PROVIDED MATERIAL:
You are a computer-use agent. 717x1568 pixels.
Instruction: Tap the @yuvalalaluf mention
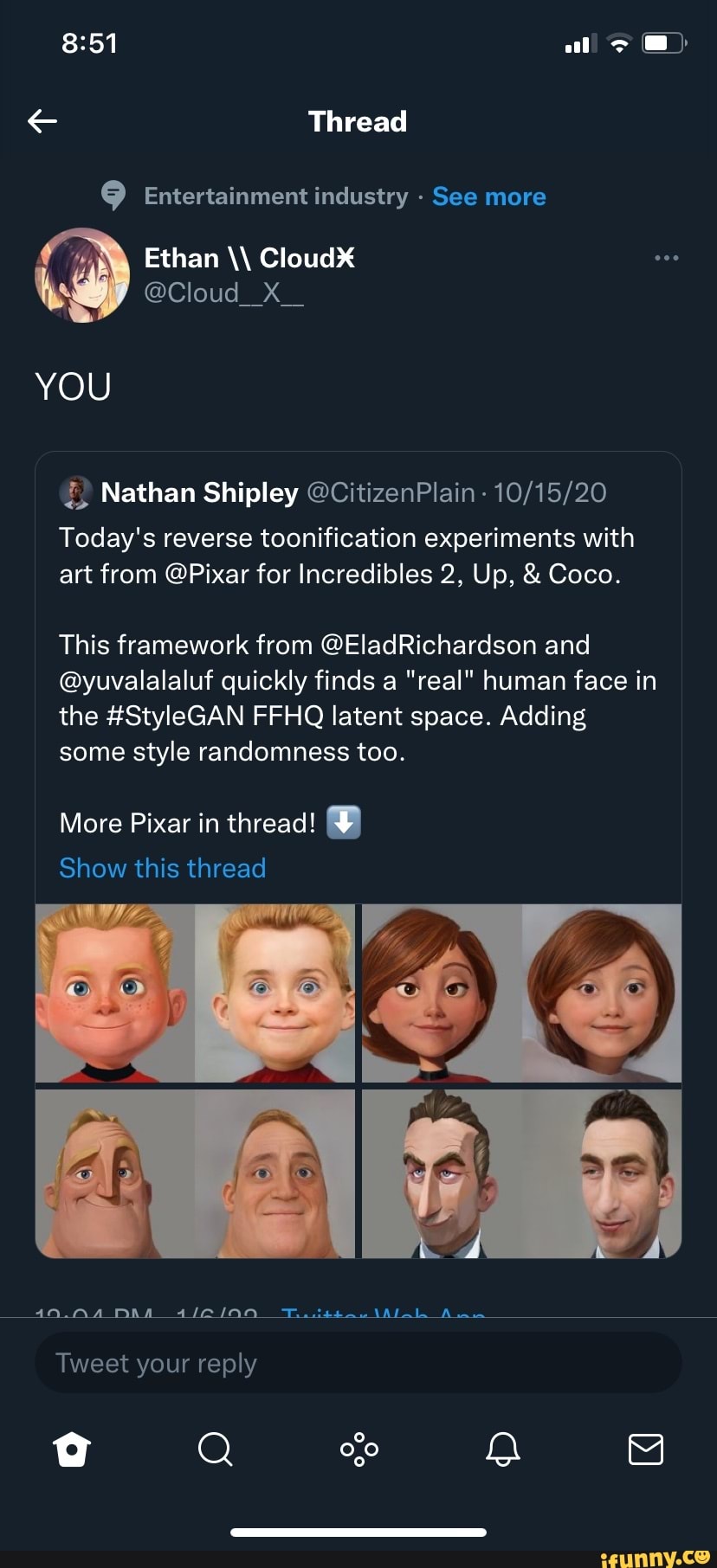click(x=136, y=681)
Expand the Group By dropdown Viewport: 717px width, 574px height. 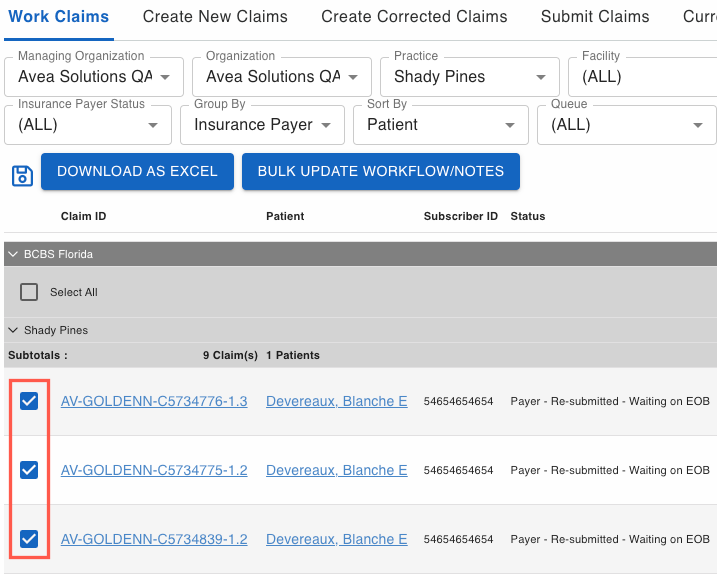pyautogui.click(x=264, y=125)
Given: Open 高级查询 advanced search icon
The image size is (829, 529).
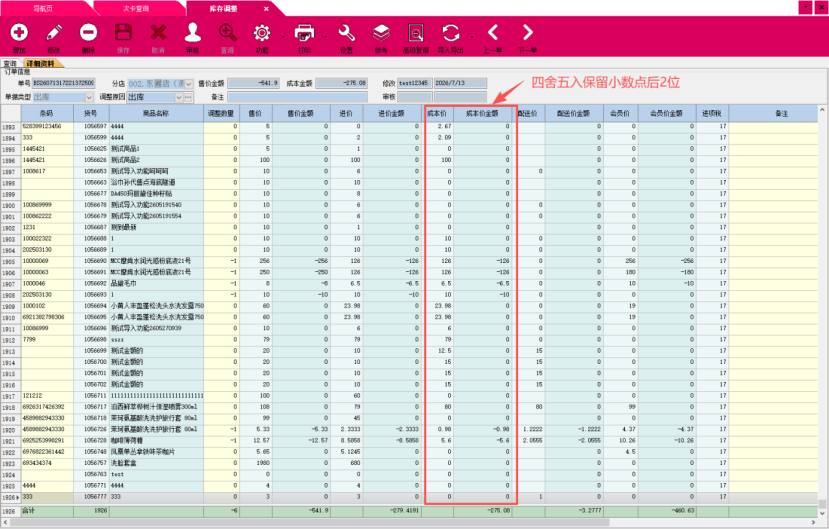Looking at the screenshot, I should click(x=416, y=33).
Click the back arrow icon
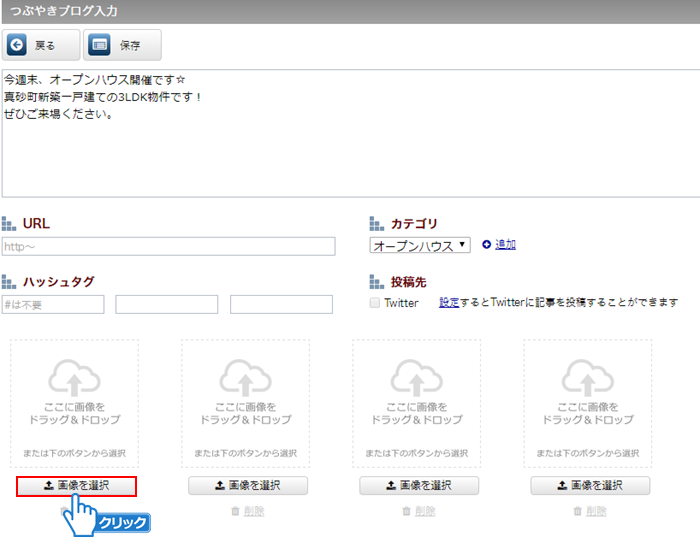Viewport: 700px width, 537px height. [x=17, y=45]
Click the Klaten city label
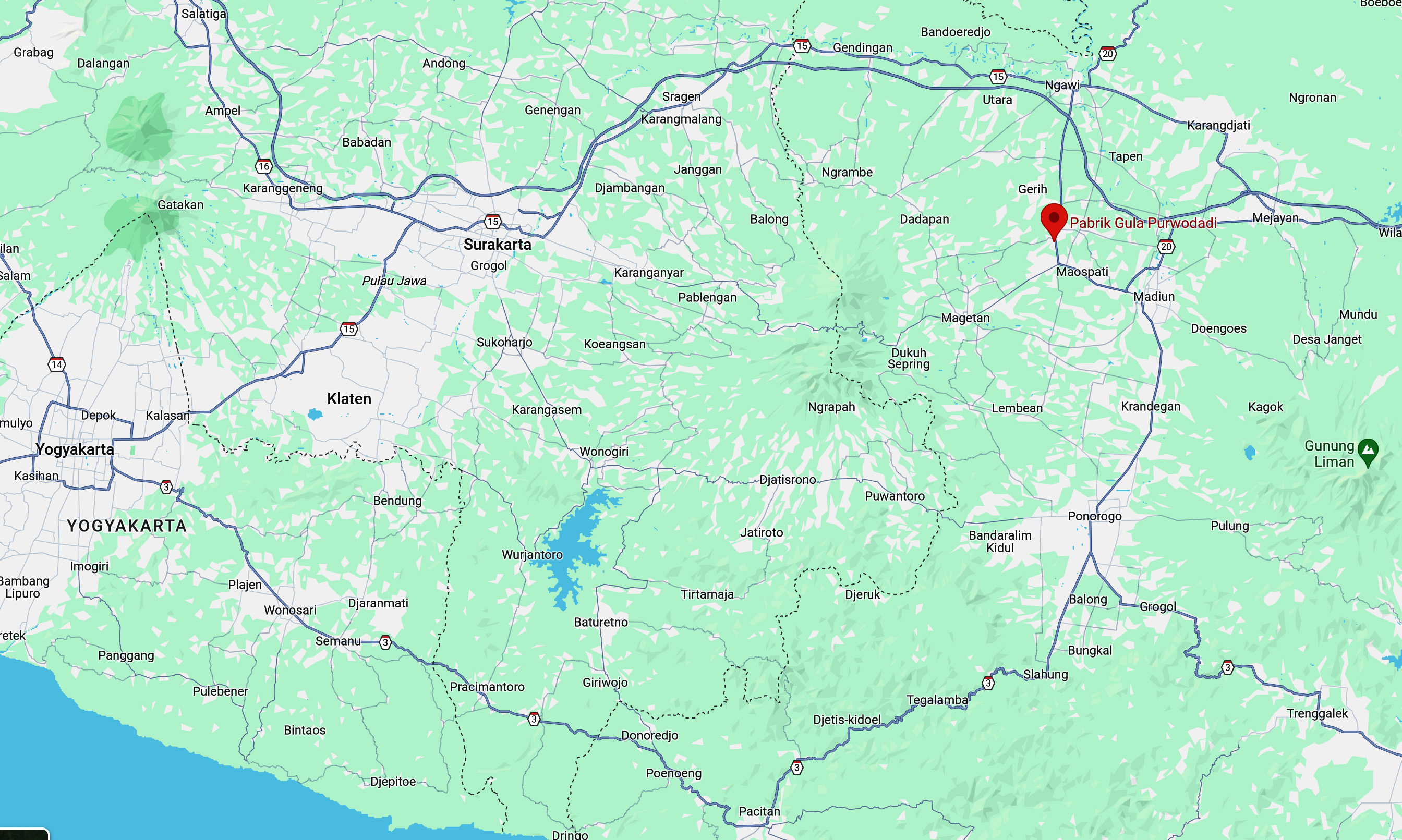The width and height of the screenshot is (1402, 840). click(x=349, y=399)
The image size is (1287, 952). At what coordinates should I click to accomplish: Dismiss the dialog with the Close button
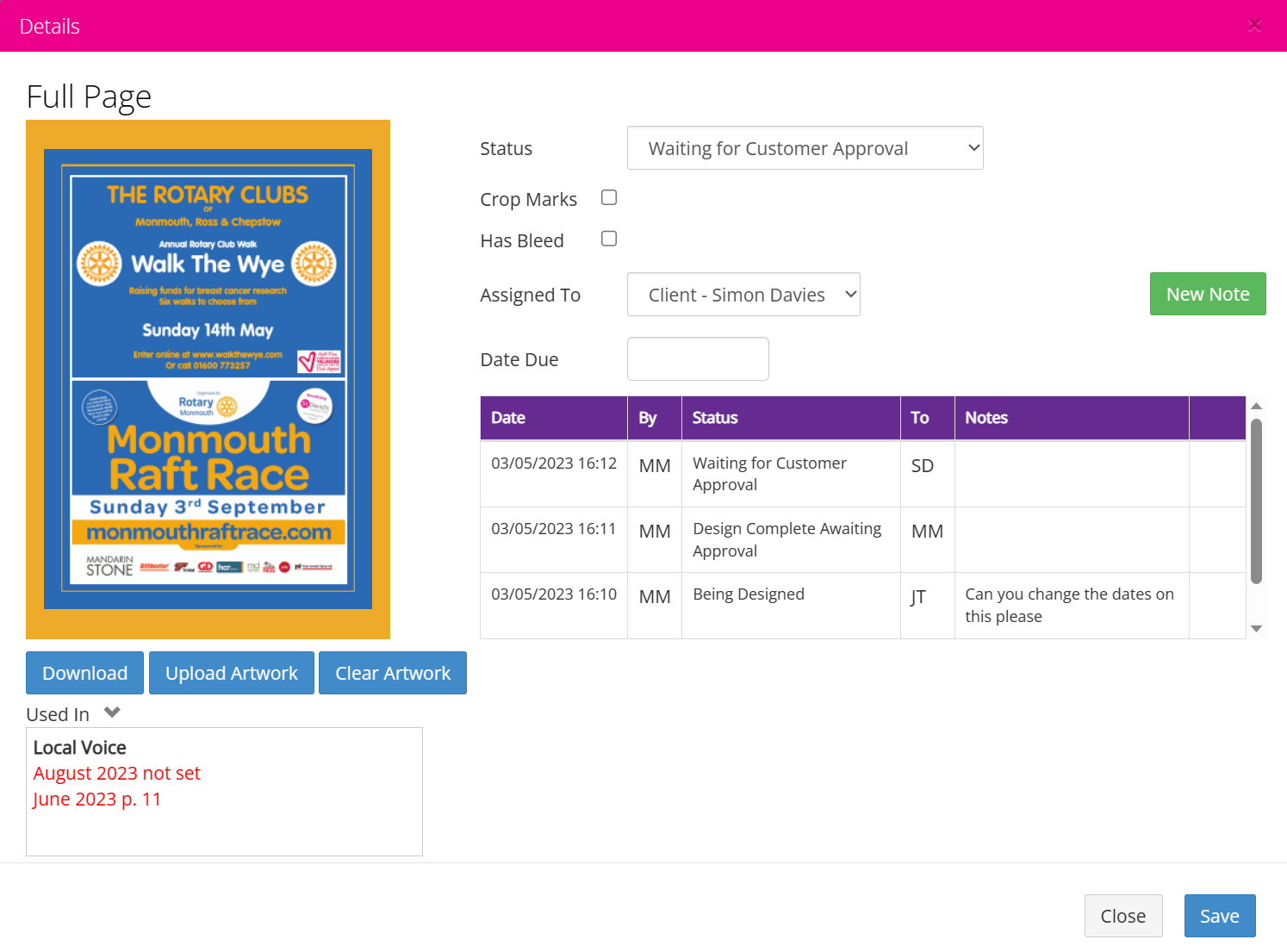point(1123,916)
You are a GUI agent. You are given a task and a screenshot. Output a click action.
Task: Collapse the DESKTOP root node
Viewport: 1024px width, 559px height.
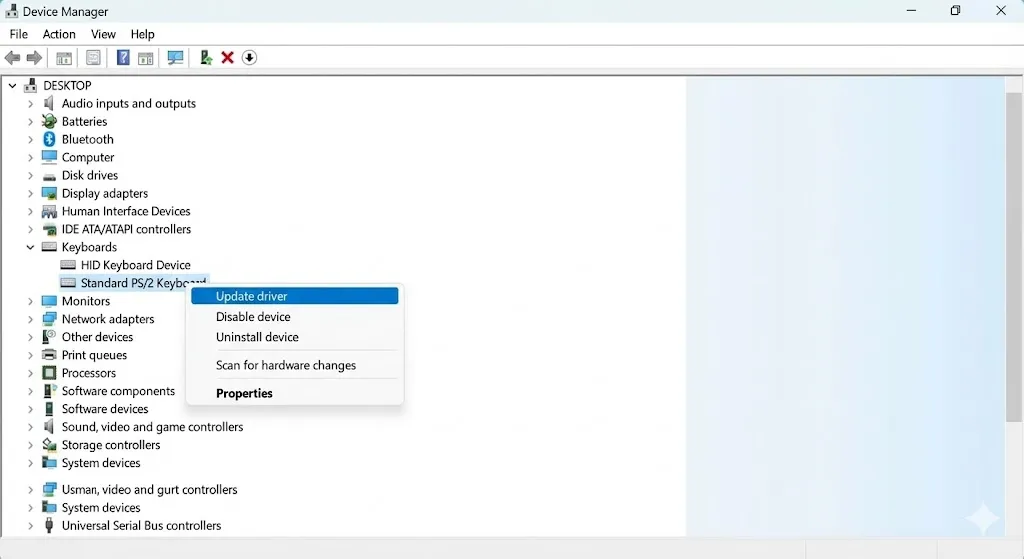pyautogui.click(x=12, y=86)
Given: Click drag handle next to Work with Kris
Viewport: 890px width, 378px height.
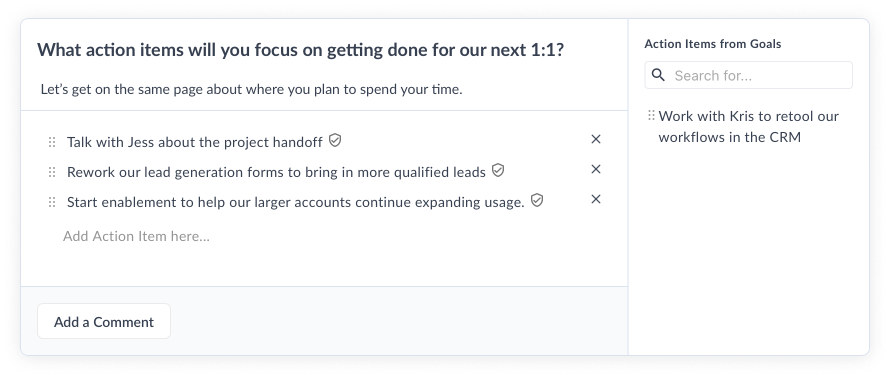Looking at the screenshot, I should (x=652, y=116).
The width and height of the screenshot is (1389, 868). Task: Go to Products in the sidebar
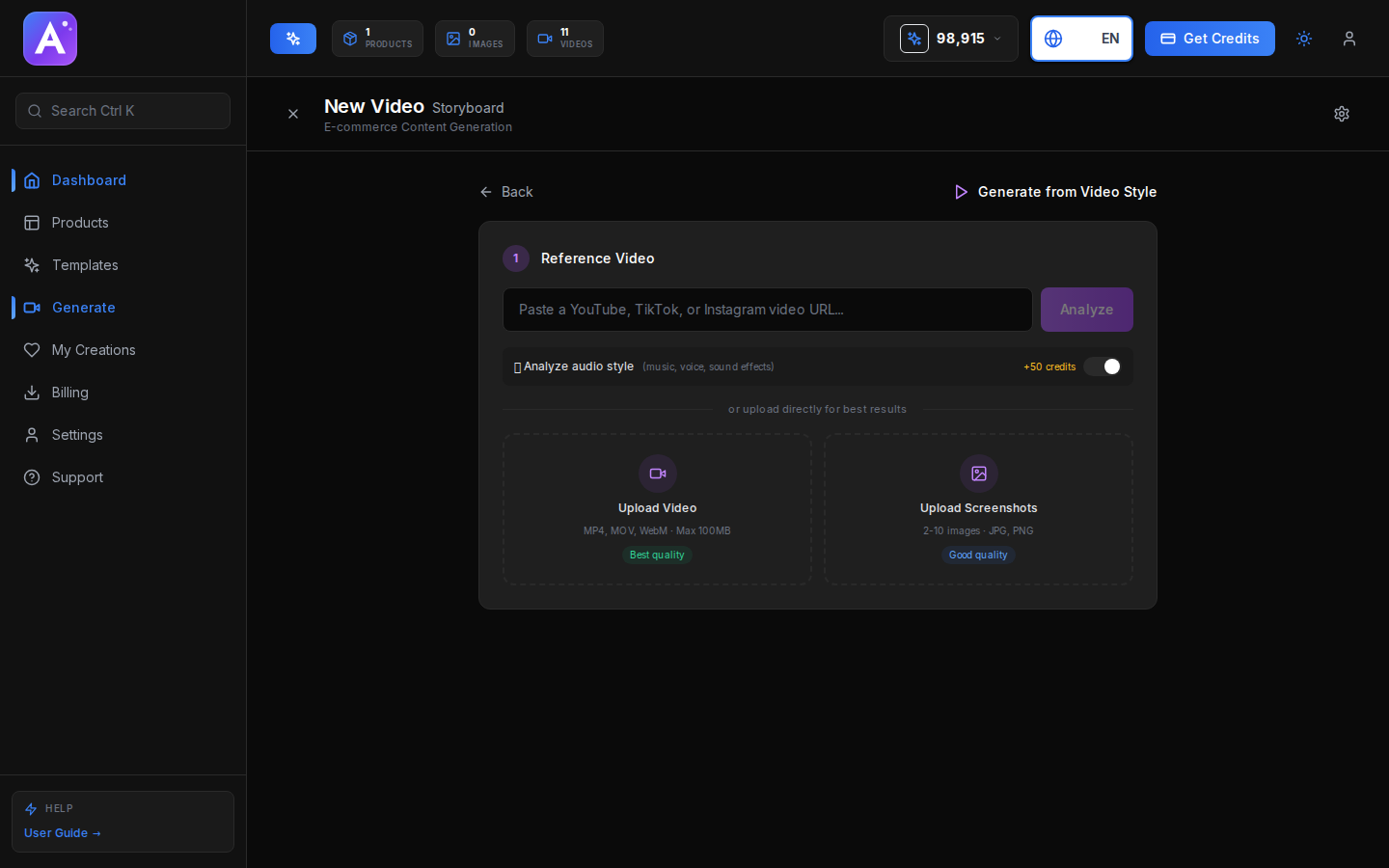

WHAT NEEDS TO BE DONE:
Without the pictures, retype exactly the lines from the one that holds "Task: Collapse the DESKTOP root node" to the last line of the data above, both of them included.

RESULT FOR THIS EXERCISE:
Task: Collapse the DESKTOP root node
Viewport: 1024px width, 559px height.
pyautogui.click(x=12, y=86)
Given: Click drag handle next to Work with Kris
Viewport: 890px width, 378px height.
Looking at the screenshot, I should (x=652, y=116).
The width and height of the screenshot is (1389, 868). Task: Go to Products in the sidebar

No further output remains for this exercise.